Transcribe all records exactly.

LISTED ENTRIES START

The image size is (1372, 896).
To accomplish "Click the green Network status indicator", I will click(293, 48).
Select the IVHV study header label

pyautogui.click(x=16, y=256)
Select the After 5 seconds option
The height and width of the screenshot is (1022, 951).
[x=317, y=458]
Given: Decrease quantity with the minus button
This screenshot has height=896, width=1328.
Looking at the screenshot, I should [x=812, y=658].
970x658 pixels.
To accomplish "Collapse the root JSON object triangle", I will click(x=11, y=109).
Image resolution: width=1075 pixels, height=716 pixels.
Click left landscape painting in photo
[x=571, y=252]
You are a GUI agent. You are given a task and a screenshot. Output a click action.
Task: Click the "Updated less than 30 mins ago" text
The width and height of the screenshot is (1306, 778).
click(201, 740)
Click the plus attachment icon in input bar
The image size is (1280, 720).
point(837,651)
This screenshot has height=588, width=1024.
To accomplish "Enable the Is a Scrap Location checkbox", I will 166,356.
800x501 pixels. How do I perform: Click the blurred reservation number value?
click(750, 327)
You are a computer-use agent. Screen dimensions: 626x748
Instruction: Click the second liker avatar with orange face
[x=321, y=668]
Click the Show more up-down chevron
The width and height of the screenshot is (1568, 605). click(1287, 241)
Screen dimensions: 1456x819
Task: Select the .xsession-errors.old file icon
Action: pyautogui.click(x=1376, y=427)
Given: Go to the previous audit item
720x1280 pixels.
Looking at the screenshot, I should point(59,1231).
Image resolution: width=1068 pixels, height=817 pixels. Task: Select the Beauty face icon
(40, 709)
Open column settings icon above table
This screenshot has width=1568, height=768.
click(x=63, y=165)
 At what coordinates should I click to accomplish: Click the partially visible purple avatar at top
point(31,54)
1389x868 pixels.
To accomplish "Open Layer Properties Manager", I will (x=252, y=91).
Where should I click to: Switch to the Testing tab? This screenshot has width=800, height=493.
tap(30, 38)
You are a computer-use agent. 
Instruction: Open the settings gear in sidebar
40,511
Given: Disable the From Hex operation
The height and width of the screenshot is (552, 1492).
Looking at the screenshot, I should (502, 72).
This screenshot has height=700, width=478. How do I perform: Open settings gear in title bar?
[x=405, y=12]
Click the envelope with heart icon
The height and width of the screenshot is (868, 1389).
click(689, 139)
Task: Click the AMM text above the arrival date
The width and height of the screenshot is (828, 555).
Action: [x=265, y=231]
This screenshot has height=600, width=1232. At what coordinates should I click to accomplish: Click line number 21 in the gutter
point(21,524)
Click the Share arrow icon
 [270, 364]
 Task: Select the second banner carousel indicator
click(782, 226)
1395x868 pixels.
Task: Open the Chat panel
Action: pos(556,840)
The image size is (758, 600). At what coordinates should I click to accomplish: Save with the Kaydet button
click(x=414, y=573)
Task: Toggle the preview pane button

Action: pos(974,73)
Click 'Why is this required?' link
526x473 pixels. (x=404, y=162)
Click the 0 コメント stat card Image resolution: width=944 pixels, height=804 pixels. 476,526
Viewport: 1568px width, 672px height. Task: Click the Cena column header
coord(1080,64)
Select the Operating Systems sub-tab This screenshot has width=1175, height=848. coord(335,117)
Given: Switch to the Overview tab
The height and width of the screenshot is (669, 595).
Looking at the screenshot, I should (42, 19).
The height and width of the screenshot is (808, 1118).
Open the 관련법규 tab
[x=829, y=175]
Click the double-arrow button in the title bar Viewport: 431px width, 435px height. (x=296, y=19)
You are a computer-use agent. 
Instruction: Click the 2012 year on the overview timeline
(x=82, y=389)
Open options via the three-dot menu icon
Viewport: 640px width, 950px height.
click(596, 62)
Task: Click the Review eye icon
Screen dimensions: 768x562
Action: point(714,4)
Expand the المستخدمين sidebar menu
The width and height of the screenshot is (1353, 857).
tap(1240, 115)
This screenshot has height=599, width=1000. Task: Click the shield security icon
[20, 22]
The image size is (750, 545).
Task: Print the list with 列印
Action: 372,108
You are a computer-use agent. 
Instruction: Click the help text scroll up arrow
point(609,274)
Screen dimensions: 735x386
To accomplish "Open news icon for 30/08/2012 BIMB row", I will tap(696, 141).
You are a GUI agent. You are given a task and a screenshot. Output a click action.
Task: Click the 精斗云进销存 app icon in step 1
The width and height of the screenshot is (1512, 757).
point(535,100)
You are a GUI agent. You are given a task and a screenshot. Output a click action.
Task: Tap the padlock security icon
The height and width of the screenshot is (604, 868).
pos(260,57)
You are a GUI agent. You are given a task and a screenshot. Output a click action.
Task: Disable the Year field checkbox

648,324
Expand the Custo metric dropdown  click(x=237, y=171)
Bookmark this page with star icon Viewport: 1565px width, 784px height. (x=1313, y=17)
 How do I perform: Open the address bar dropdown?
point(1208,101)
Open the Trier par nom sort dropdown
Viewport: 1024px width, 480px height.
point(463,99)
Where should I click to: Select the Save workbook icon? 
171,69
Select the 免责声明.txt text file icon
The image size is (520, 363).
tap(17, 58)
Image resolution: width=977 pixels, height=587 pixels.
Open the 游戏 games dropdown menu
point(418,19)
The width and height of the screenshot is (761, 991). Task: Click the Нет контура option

LISTED ENTRIES END

→ COMPLETED TASK:
The image size is (1372, 896).
To accomplish "Click the green Network status indicator", I will click(293, 48).
Select the IVHV study header label

pyautogui.click(x=16, y=256)
Select the After 5 seconds option
The height and width of the screenshot is (1022, 951).
[x=317, y=458]
Given: Decrease quantity with the minus button
This screenshot has height=896, width=1328.
Looking at the screenshot, I should [x=812, y=658].
970x658 pixels.
To accomplish "Collapse the root JSON object triangle", I will click(x=11, y=109).
Image resolution: width=1075 pixels, height=716 pixels.
Click left landscape painting in photo
[x=571, y=252]
You are a GUI agent. You are given a task and a screenshot. Output a click action.
Task: Click the "Updated less than 30 mins ago" text
The width and height of the screenshot is (1306, 778).
click(201, 740)
Click the plus attachment icon in input bar
The image size is (1280, 720).
point(837,651)
This screenshot has height=588, width=1024.
To accomplish "Enable the Is a Scrap Location checkbox", I will 166,356.
800x501 pixels. How do I perform: Click the blurred reservation number value?
click(750, 327)
You are a computer-use agent. Screen dimensions: 626x748
Instruction: Click the second liker avatar with orange face
[x=321, y=668]
Click the Show more up-down chevron
The width and height of the screenshot is (1568, 605). click(1287, 241)
Screen dimensions: 1456x819
Task: Select the .xsession-errors.old file icon
Action: pyautogui.click(x=1376, y=427)
Given: Go to the previous audit item
720x1280 pixels.
Looking at the screenshot, I should point(59,1231).
Image resolution: width=1068 pixels, height=817 pixels. Task: Select the Beauty face icon
(40, 709)
Open column settings icon above table
This screenshot has width=1568, height=768.
click(x=63, y=165)
 At what coordinates should I click to accomplish: Click the partially visible purple avatar at top
point(31,54)
1389x868 pixels.
To accomplish "Open Layer Properties Manager", I will (x=252, y=91).
Where should I click to: Switch to the Testing tab? This screenshot has width=800, height=493.
tap(30, 38)
You are a computer-use agent. 
Instruction: Open the settings gear in sidebar
40,511
Given: Disable the From Hex operation
The height and width of the screenshot is (552, 1492).
Looking at the screenshot, I should (502, 72).
This screenshot has height=700, width=478. How do I perform: Open settings gear in title bar?
[x=405, y=12]
Click the envelope with heart icon
The height and width of the screenshot is (868, 1389).
click(689, 139)
Task: Click the AMM text above the arrival date
The width and height of the screenshot is (828, 555).
Action: [x=265, y=231]
This screenshot has height=600, width=1232. At what coordinates should I click to accomplish: Click line number 21 in the gutter
point(21,524)
Click the Share arrow icon
 [270, 364]
 Task: Select the second banner carousel indicator
click(782, 226)
1395x868 pixels.
Task: Open the Chat panel
Action: pos(556,840)
The image size is (758, 600). At what coordinates should I click to accomplish: Save with the Kaydet button
click(x=414, y=573)
Task: Toggle the preview pane button

Action: pos(974,73)
Click 'Why is this required?' link
526x473 pixels. (x=404, y=162)
Click the 0 コメント stat card Image resolution: width=944 pixels, height=804 pixels. 476,526
Viewport: 1568px width, 672px height. Task: Click the Cena column header
coord(1080,64)
Select the Operating Systems sub-tab This screenshot has width=1175, height=848. coord(335,117)
Given: Switch to the Overview tab
The height and width of the screenshot is (669, 595).
Looking at the screenshot, I should (42, 19).
The height and width of the screenshot is (808, 1118).
Open the 관련법규 tab
[x=829, y=175]
Click the double-arrow button in the title bar Viewport: 431px width, 435px height. (x=296, y=19)
You are a computer-use agent. 
Instruction: Click the 2012 year on the overview timeline
(x=82, y=389)
Open options via the three-dot menu icon
Viewport: 640px width, 950px height.
click(596, 62)
Task: Click the Review eye icon
Screen dimensions: 768x562
Action: point(714,4)
Expand the المستخدمين sidebar menu
The width and height of the screenshot is (1353, 857).
tap(1240, 115)
This screenshot has height=599, width=1000. Task: Click the shield security icon
[20, 22]
The image size is (750, 545).
Task: Print the list with 列印
Action: 372,108
You are a computer-use agent. 
Instruction: Click the help text scroll up arrow
point(609,274)
Screen dimensions: 735x386
To accomplish "Open news icon for 30/08/2012 BIMB row", I will tap(696, 141).
You are a GUI agent. You are given a task and a screenshot. Output a click action.
Task: Click the 精斗云进销存 app icon in step 1
The width and height of the screenshot is (1512, 757).
point(535,100)
You are a GUI agent. You are given a task and a screenshot. Output a click action.
Task: Tap the padlock security icon
The height and width of the screenshot is (604, 868).
pos(260,57)
You are a GUI agent. You are given a task and a screenshot. Output a click action.
Task: Disable the Year field checkbox

648,324
Expand the Custo metric dropdown  click(x=237, y=171)
Bookmark this page with star icon Viewport: 1565px width, 784px height. (x=1313, y=17)
 How do I perform: Open the address bar dropdown?
point(1208,101)
Open the Trier par nom sort dropdown
Viewport: 1024px width, 480px height.
point(463,99)
Where should I click to: Select the Save workbook icon? 
171,69
Select the 免责声明.txt text file icon
The image size is (520, 363).
tap(17, 58)
Image resolution: width=977 pixels, height=587 pixels.
Open the 游戏 games dropdown menu
point(418,19)
The width and height of the screenshot is (761, 991). Task: Click the Нет контура option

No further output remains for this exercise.